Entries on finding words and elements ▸
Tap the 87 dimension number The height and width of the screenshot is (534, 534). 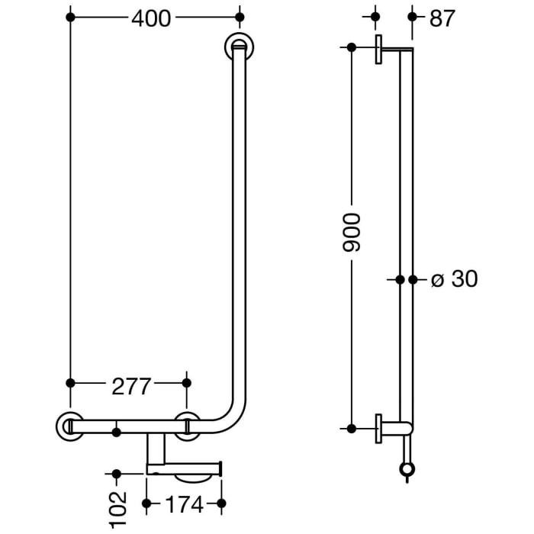point(441,18)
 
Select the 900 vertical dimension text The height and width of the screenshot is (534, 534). point(352,233)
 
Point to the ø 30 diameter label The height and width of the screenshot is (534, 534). point(454,279)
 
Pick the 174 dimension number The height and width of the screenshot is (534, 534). point(183,504)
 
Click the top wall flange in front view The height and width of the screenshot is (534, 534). point(240,47)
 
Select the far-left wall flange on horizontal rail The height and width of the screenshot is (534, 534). point(69,426)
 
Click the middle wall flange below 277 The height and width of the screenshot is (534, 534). point(187,426)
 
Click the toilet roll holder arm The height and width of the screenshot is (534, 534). point(183,468)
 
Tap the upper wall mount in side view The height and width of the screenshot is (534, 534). point(378,48)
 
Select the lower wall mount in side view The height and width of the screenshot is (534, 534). point(378,428)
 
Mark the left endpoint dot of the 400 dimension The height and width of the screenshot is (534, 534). point(70,16)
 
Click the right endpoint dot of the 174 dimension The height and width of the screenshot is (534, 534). point(221,503)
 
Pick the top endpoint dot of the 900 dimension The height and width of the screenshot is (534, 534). point(352,47)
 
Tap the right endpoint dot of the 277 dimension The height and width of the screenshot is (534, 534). point(187,382)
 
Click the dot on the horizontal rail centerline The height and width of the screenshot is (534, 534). point(116,432)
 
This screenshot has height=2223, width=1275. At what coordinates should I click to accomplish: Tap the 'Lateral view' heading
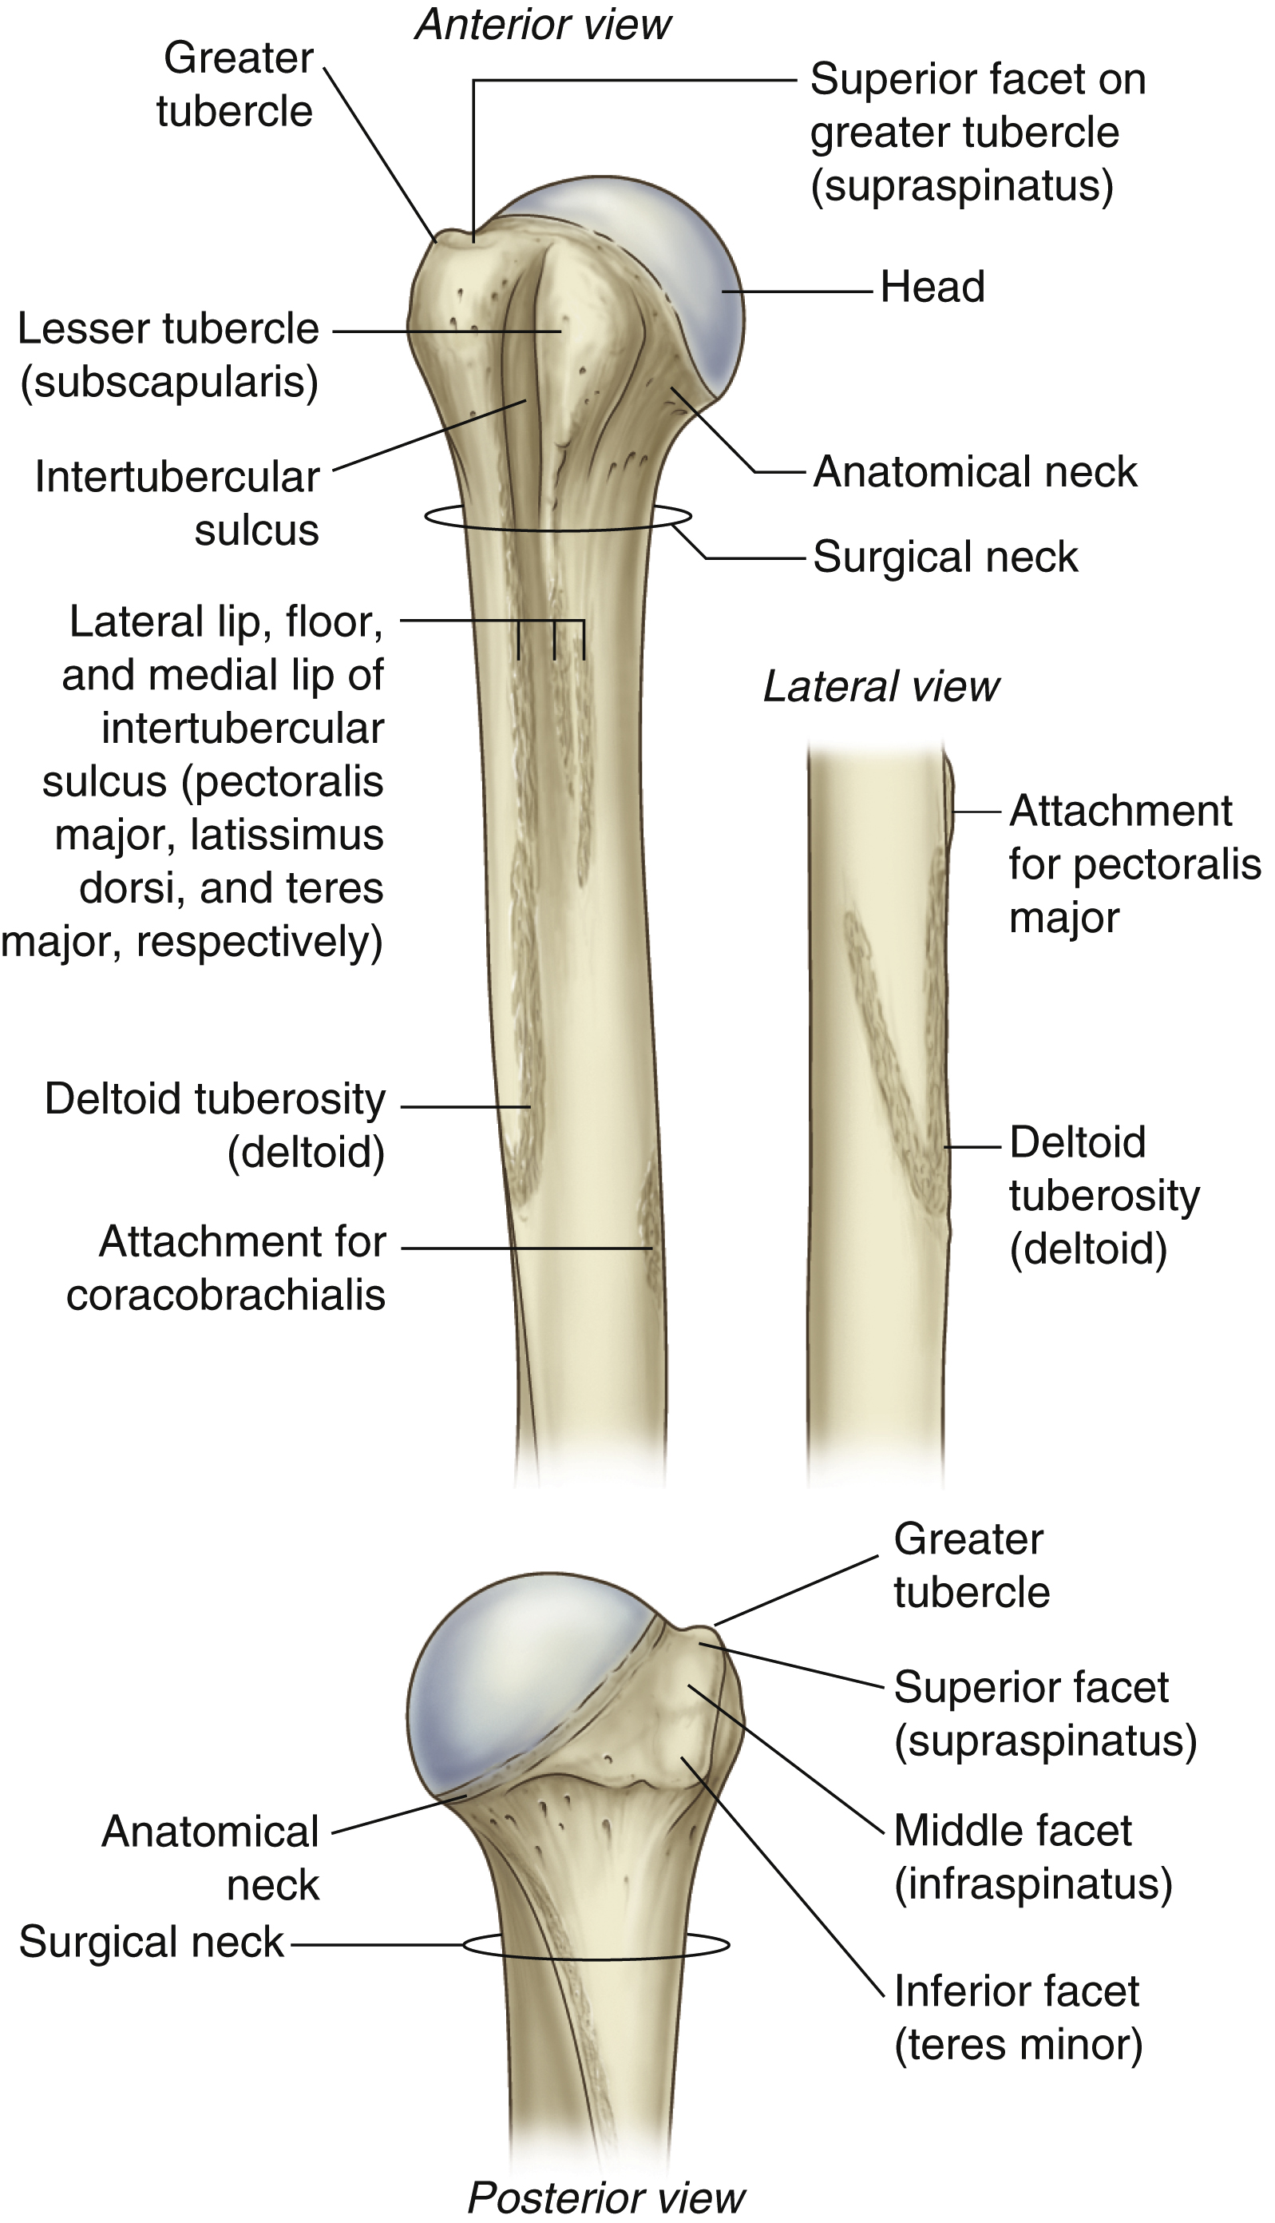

What the task asks ▸ Present the part of the data that opens with the line containing "Click the middle" and closes with the line containing "Tap the upper" as a Markdown table with the columns Row and Line, leaving out blank lines.

Task answer ▸
| Row | Line |
|---|---|
| 1 | Click the middle wall flange below 277 The height and width of the screenshot is (534, 534). point(187,426) |
| 2 | Click the toilet roll holder arm The height and width of the screenshot is (534, 534). point(183,468) |
| 3 | Tap the upper wall mount in side view The height and width of the screenshot is (534, 534). point(378,48) |